雪煙チェイス/東野圭吾を読んで~設定で読ませる本~

―手に取った理由―

家族が購入していたので読むことにしました。

現在3作の連作となっていて、同一人物が登場します。

1作目が白銀ジャック、2作目が疾風ロンドとなっています。

本作は3作目です。

―あらすじ―

殺人の容疑をかけられた大学生の脇坂竜実。彼のアリバイを証明できる唯一の人物―正体不明の美人スノーボーダーを捜しに、竜実は日本屈指のスキー場に向かった。
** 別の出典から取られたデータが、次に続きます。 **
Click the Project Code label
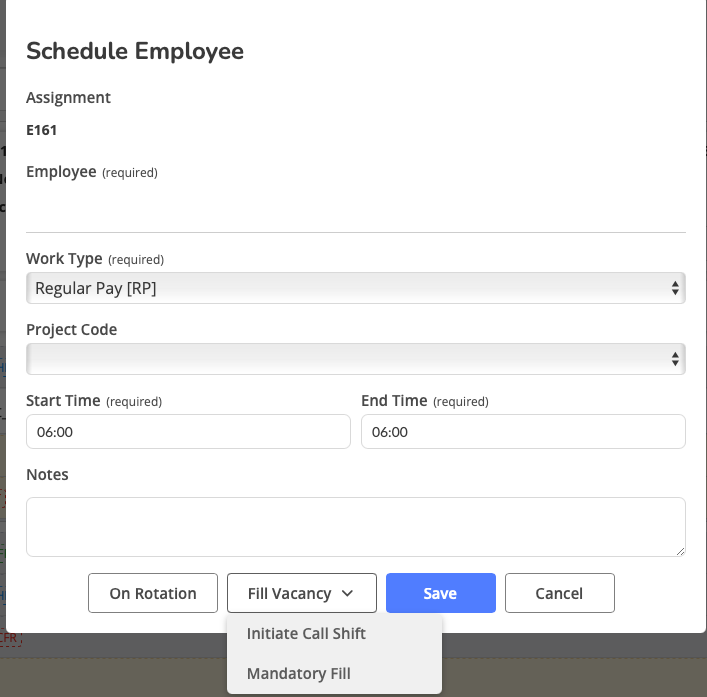This screenshot has width=707, height=697. [72, 330]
それを追うのは「本庁より先に捕らえろ」と命じられた所轄の刑事・小杉。村の人々も巻き込み、広大なゲレンデを舞台に予測不能のチェイスが始まる!どんでん返し連続の痛快ノンストップ・サスペンス。(本書より引用)

大学生の容疑者・脇坂は自分のアリバイを証言してくれるスノーボーダーを見つけることができるのか

―著者―

東野 圭吾 (ひがしの けいご)
1958年大阪府生まれ。大阪府立大学電気工学科卒。1985年、『放課後』で第31回江戸川乱歩賞を受賞してデビュー。1999年、『秘密』で第52回日本推理作家協会賞を受賞。2006年、『容疑者Xの献身』で第134回直木賞と第6回本格ミステリ大賞を受賞。2008年、『流星の絆』で第43回新風賞を受賞。2012年、『ナミヤ雑貨店の奇蹟』で第7回中央公論文芸賞を受賞。2013年、『夢幻花』で第26回柴田錬三郎賞を受賞。2014年、『祈りの幕が下りる時』で第48回吉川英治文学賞を受賞 (本書より引用)

―全体を通して―

~設定で読ませる本~

本書のあらすじの内容を丁寧に描いた本。
心理描写もなく淡々と話が進んでいく。
最初の設定が終盤までの大筋として話が進んでいく。
それほど大きなどんでん返しもない。
真相も衝撃を受けるほどのものではなく読んでいてフーンと思う程度。

最初のアリバイ証人を探しに行くところまでは面白かったと思う。
ただ、その後の展開で、アリバイ証人を探す脇坂たちと、それを追う刑事の小杉達の描写を引っ張りすぎているような気がする。

欲を言えばもう一つくらいドラマが進行していてそれが事件に絡んでくればよかったかもしれない。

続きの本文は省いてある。